Think Progress blogger Bryan Dewan wrote a post yesterday reporting a battle underway in KY where the Democrat State Attorney General Andy Beshar is suing the Tea Party Republican Governor Matt Bevin over the Governor’s decision to unilaterally cut the legislature’s adopted budget for public colleges by 4.5%. While the KY story has several layers of intrigue, the core issue is the Governor’s insistence that he has the power to make cuts to the legislature’s budget on his own, a power that the AG insists in unconstitutional. The KY story is complicated by political overtones, but the story in other states as noted in the concluding paragraphs of the story is more straightforward:

Beshear’s lawsuit against Bevin is the latest in a number of high-profile lawsuits involving education funding. In January, a coalition of cities, local school boards, and parents took the state of Connecticut to court, claiming that the state’s K-12 school-funding system is unconstitutional. And Detroit Public Schools is suing Michigan Gov. Rick Snyder (R), among others, over claims that the state is violating student’s civil rights through its emergency manager law, which places financial authority in unelected state bureaucrats.

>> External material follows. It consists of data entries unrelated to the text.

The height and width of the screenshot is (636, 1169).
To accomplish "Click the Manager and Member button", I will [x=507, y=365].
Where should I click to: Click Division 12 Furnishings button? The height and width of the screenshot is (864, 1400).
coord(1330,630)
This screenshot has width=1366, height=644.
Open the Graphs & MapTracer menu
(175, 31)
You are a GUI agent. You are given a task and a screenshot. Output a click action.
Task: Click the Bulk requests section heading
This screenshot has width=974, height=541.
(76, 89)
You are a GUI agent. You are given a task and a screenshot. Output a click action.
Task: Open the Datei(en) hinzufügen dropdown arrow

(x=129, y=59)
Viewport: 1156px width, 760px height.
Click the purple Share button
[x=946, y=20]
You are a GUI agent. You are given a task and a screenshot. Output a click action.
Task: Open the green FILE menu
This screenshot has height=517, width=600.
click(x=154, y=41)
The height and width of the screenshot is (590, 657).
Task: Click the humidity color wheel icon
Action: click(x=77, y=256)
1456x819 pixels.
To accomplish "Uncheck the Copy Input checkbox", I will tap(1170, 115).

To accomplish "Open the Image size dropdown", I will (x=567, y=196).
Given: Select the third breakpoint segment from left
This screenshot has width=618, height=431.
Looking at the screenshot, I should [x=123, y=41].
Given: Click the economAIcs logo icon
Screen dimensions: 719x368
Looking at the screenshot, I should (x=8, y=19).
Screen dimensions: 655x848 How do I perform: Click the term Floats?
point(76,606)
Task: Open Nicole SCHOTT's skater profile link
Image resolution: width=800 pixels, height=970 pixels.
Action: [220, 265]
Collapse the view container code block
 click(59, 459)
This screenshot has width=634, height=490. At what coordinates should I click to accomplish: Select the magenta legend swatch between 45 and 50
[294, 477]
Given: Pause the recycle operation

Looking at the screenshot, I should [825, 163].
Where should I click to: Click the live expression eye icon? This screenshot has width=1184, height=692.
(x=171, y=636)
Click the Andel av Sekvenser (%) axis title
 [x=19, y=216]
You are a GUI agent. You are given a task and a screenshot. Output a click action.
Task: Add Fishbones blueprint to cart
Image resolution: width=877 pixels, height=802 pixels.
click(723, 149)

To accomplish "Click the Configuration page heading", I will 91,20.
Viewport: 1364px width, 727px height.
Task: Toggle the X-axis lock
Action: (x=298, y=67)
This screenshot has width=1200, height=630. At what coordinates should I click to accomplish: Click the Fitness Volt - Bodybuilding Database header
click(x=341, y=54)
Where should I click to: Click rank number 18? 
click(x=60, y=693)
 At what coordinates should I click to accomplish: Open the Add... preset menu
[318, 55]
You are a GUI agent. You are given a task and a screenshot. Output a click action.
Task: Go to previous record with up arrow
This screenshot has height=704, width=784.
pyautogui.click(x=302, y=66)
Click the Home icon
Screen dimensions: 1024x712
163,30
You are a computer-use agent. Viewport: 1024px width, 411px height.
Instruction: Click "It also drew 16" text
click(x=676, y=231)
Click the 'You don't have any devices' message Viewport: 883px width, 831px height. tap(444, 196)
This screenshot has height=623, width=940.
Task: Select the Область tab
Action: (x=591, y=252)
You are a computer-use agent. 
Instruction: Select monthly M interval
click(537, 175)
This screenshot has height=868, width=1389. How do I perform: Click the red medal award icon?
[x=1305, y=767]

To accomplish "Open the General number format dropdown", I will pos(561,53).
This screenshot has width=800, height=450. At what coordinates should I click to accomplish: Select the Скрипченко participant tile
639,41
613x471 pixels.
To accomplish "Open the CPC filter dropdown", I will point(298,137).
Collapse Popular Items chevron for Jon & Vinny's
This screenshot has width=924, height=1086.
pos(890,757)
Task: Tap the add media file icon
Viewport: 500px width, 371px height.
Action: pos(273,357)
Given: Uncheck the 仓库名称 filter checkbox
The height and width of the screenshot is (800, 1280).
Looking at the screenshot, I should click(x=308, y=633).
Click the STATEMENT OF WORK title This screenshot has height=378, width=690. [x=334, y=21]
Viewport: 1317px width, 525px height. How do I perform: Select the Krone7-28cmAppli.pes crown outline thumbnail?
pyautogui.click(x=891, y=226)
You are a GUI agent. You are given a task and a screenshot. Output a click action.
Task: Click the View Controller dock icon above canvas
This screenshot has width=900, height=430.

School districts around the nation are facing major budget crises, as many state lawmakers nationwide have been unable to enact reforms addressing gaps in funding.

As more and more voters stay home on off-year elections, more and more states have turned over their leadership to hard line budget cutters like Matt Bevin and the result is that school districts and public post secondary schools are suffering crippling budget cuts…. and these cuts have the biggest impact on the children raised in poverty and the high school graduates who need to seek loans to pay for community colleges and public universities that are no longer affordable.

Thankfully activist AGs like Mr. Beshear and grass roots coalitions are standing up these governors who ignore their constitutional responsibilities in order to “starve the government schools” which, in some cases, they replace with privatized for profit enterprises. Alas, lawsuits often take years to get through the courts and, once the courts rule, the legislatures too often ignore their findings. The best solution to this gridlock that undercuts the activists efforts? Supporting State legislators who are willing to seek the funding needed to have robust public education from prekindergarten through college.